* Provided data *
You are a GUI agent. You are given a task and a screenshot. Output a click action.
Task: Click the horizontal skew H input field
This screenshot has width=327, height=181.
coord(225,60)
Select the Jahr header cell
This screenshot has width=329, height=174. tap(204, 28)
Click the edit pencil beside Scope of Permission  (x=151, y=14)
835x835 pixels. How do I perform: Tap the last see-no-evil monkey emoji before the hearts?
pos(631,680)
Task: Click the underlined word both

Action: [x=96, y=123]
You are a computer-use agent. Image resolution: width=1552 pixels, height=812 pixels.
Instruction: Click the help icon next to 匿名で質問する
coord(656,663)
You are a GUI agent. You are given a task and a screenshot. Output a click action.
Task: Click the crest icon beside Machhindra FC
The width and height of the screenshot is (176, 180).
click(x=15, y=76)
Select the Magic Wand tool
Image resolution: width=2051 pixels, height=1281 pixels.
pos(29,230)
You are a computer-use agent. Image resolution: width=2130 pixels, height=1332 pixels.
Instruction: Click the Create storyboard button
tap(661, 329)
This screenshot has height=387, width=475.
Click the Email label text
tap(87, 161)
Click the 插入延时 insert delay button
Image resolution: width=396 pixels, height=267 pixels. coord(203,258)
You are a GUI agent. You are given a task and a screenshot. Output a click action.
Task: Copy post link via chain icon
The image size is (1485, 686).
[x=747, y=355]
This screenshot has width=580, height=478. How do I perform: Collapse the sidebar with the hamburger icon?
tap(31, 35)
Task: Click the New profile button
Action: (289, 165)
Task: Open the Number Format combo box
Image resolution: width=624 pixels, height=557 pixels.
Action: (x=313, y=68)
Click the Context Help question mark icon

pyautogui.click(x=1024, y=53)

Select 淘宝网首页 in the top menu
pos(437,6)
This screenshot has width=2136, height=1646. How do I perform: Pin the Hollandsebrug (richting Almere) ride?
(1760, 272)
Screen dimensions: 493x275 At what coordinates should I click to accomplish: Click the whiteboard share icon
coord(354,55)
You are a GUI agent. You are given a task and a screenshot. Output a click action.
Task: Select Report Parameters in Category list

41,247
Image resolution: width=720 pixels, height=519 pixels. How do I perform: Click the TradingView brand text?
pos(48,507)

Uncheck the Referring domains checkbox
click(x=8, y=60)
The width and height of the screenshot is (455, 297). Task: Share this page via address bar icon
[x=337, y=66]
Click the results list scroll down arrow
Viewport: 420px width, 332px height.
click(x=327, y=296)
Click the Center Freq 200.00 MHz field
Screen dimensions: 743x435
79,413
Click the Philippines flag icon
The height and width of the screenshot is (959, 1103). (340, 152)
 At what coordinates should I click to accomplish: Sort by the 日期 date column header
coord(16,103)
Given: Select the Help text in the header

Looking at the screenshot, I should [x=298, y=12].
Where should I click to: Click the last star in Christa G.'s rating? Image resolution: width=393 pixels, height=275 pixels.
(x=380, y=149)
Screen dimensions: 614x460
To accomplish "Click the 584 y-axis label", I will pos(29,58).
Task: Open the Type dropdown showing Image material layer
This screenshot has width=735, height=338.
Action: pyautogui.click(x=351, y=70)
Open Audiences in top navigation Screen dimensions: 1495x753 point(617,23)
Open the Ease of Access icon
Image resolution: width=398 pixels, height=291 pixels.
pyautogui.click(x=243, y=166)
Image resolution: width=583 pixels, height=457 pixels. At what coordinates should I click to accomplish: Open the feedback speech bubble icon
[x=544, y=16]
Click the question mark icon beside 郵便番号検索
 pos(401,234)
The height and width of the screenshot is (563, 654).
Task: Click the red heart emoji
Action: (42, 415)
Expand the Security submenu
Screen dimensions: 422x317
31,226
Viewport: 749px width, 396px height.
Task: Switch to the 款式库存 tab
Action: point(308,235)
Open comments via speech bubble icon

* Work instructions *
Reproduce every one of the entries above word for word, keeping the same order and line breaks.

* Written solution *
You are a GUI agent. You are given a task and a screenshot. Output a click action.
Task: Click the horizontal skew H input field
This screenshot has width=327, height=181.
coord(225,60)
Select the Jahr header cell
This screenshot has width=329, height=174. tap(204, 28)
Click the edit pencil beside Scope of Permission  (x=151, y=14)
835x835 pixels. How do I perform: Tap the last see-no-evil monkey emoji before the hearts?
pos(631,680)
Task: Click the underlined word both

Action: [x=96, y=123]
You are a computer-use agent. Image resolution: width=1552 pixels, height=812 pixels.
Instruction: Click the help icon next to 匿名で質問する
coord(656,663)
You are a GUI agent. You are given a task and a screenshot. Output a click action.
Task: Click the crest icon beside Machhindra FC
The width and height of the screenshot is (176, 180).
click(x=15, y=76)
Select the Magic Wand tool
Image resolution: width=2051 pixels, height=1281 pixels.
pos(29,230)
You are a computer-use agent. Image resolution: width=2130 pixels, height=1332 pixels.
Instruction: Click the Create storyboard button
tap(661, 329)
This screenshot has height=387, width=475.
Click the Email label text
tap(87, 161)
Click the 插入延时 insert delay button
Image resolution: width=396 pixels, height=267 pixels. coord(203,258)
You are a GUI agent. You are given a task and a screenshot. Output a click action.
Task: Copy post link via chain icon
The image size is (1485, 686).
[x=747, y=355]
This screenshot has width=580, height=478. How do I perform: Collapse the sidebar with the hamburger icon?
tap(31, 35)
Task: Click the New profile button
Action: (289, 165)
Task: Open the Number Format combo box
Image resolution: width=624 pixels, height=557 pixels.
Action: (x=313, y=68)
Click the Context Help question mark icon

pyautogui.click(x=1024, y=53)

Select 淘宝网首页 in the top menu
pos(437,6)
This screenshot has width=2136, height=1646. How do I perform: Pin the Hollandsebrug (richting Almere) ride?
(1760, 272)
Screen dimensions: 493x275 At what coordinates should I click to accomplish: Click the whiteboard share icon
coord(354,55)
You are a GUI agent. You are given a task and a screenshot. Output a click action.
Task: Select Report Parameters in Category list

41,247
Image resolution: width=720 pixels, height=519 pixels. How do I perform: Click the TradingView brand text?
pos(48,507)

Uncheck the Referring domains checkbox
click(x=8, y=60)
The width and height of the screenshot is (455, 297). Task: Share this page via address bar icon
[x=337, y=66]
Click the results list scroll down arrow
Viewport: 420px width, 332px height.
click(x=327, y=296)
Click the Center Freq 200.00 MHz field
Screen dimensions: 743x435
79,413
Click the Philippines flag icon
The height and width of the screenshot is (959, 1103). (340, 152)
 At what coordinates should I click to accomplish: Sort by the 日期 date column header
coord(16,103)
Given: Select the Help text in the header

Looking at the screenshot, I should [x=298, y=12].
Where should I click to: Click the last star in Christa G.'s rating? Image resolution: width=393 pixels, height=275 pixels.
(x=380, y=149)
Screen dimensions: 614x460
To accomplish "Click the 584 y-axis label", I will pos(29,58).
Task: Open the Type dropdown showing Image material layer
This screenshot has width=735, height=338.
Action: pyautogui.click(x=351, y=70)
Open Audiences in top navigation Screen dimensions: 1495x753 point(617,23)
Open the Ease of Access icon
Image resolution: width=398 pixels, height=291 pixels.
pyautogui.click(x=243, y=166)
Image resolution: width=583 pixels, height=457 pixels. At what coordinates should I click to accomplish: Open the feedback speech bubble icon
[x=544, y=16]
Click the question mark icon beside 郵便番号検索
 pos(401,234)
The height and width of the screenshot is (563, 654).
Task: Click the red heart emoji
Action: (42, 415)
Expand the Security submenu
Screen dimensions: 422x317
31,226
Viewport: 749px width, 396px height.
Task: Switch to the 款式库存 tab
Action: point(308,235)
Open comments via speech bubble icon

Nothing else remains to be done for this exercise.